For public repositories, the token is optional — GitHub allows unauthenticated access to public tags. Rate limits only become a concern once you connect more than 60 plugins without tokens.

4

Choose Auto-Process Settings

Select what Troy Server processes automatically:

SettingBehavior
AllProcesses stable and beta releases.
TagProcesses only stable releases.
BetaProcesses only beta releases.
NoneFetches tags but does not process them.

Save the post to apply your settings. You can change this later if needed.

𒄈

Version Detection

Troy Server determines whether a release is stable or beta based on the version string:

  • Stable: 1.0.0, 2.3.1.
  • Beta: 1.0.0-beta, 2.0.0-RC1, 1.5.0-alpha2.

Troy Server categorizes versions automatically. Tags that do not match a recognized version pattern are ignored.

Three-Part Versions Required:

Troy Server requires three-part semantic versions (major.minor.patch). Two-part tags like v1.0 or 2.0-RC1 are ignored during import.

Sync Schedule

Troy Server checks for new tags every 30 minutes via WordPress cron and processes up to 2 queued tags per minute.

To trigger an immediate sync, click Process All New in the plugin's Integrations section.

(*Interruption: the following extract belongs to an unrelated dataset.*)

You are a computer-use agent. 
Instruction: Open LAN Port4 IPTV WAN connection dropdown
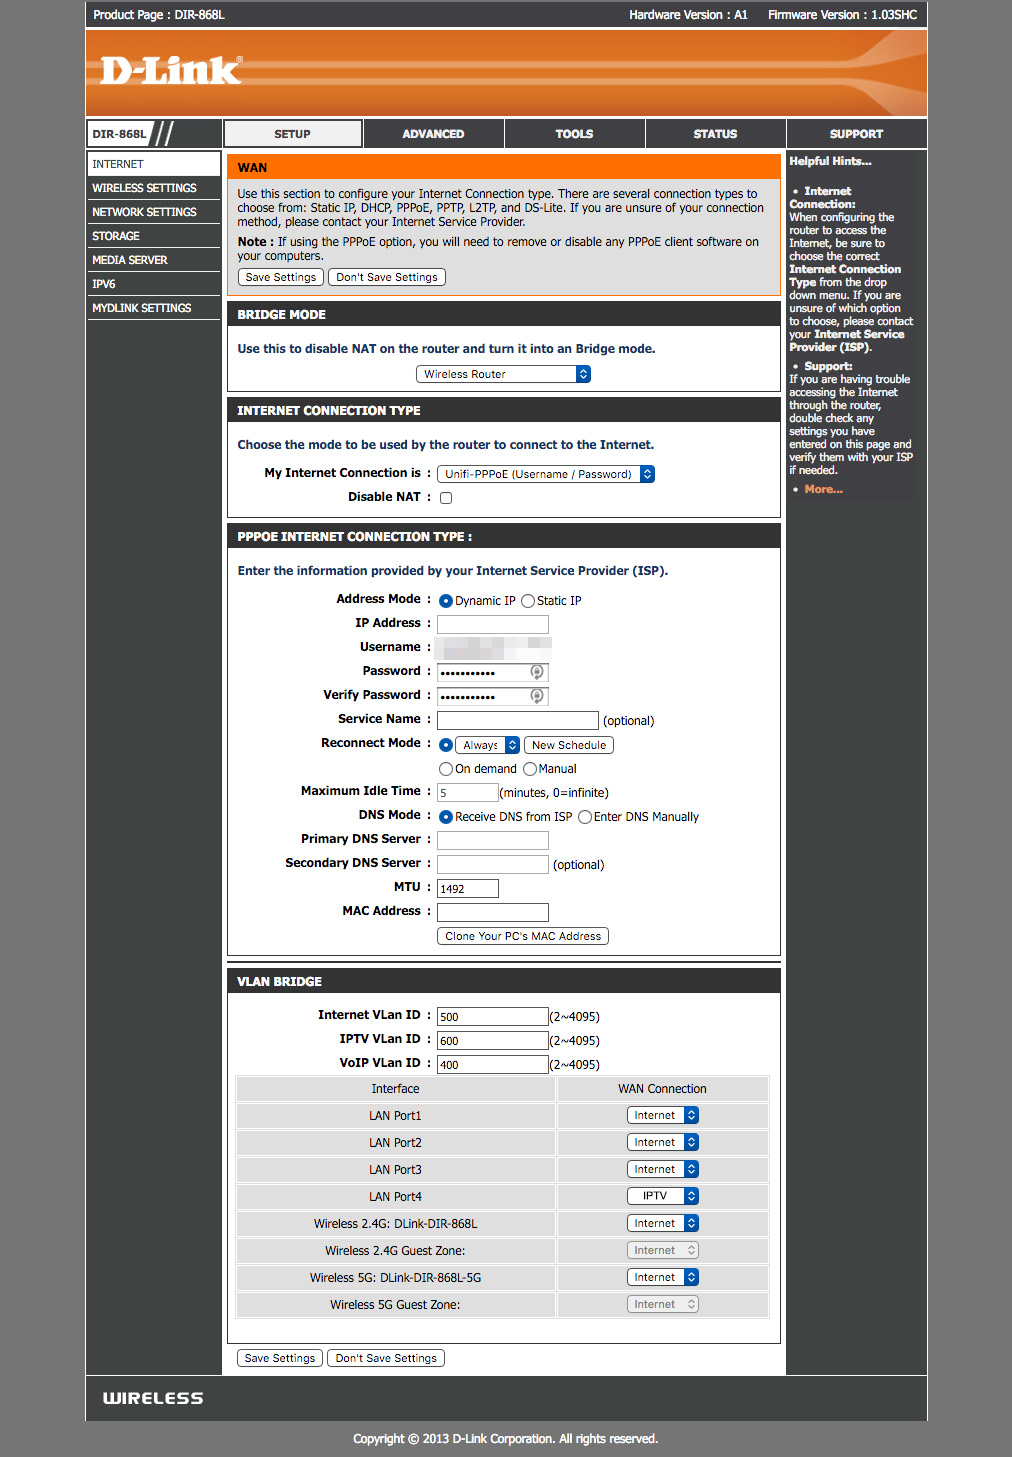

If you overwrite a tag version number with new code, Troy Server detects the hash-change and reimports the tag on the next sync cycle.

Note:

Your plugin must include a Troy header pointing to your Troy Server. Versions without the header are marked as blocked. Versions whose header points to a different server are marked as unreleased.

Troubleshooting

Repository Not Found

The owner/repo format does not match an accessible repository. Double-check the spelling. If the repository is private, ensure that your PAT has contents: read permission and has not expired.

No Tags Found

Your repository exists but has no version-like tags. Push at least one three-part semantic version tag (e.g., v1.0.0).

Rate Limiting

Add a Personal Access Token — even for public repositories. A token increases GitHub's API rate limit from 60 to 5,000 requests per hour.

Updated Tag Not Detected

Troy Server compares commit SHAs, so force-pushed tags are detected automatically. If a tag still does not appear, click Refresh in the Integrations panel to force a fresh fetch.

To reimport a tag manually:

  1. Go to Repo Plugins and click the plugin.
  2. Scroll to Integrations.
  3. Click Configure next to GitHub.
  4. Click Import next to the tag you want to reprocess.

Security Notes

  • Use fine-grained tokens with contents: read scope only.
  • Set a shorter token expiration if your security policy requires it, and rotate regularly.
  • Troy Server stores the token in your WordPress database. Limit database access to trusted users.
  • Revoke and replace the token if you suspect it has been exposed.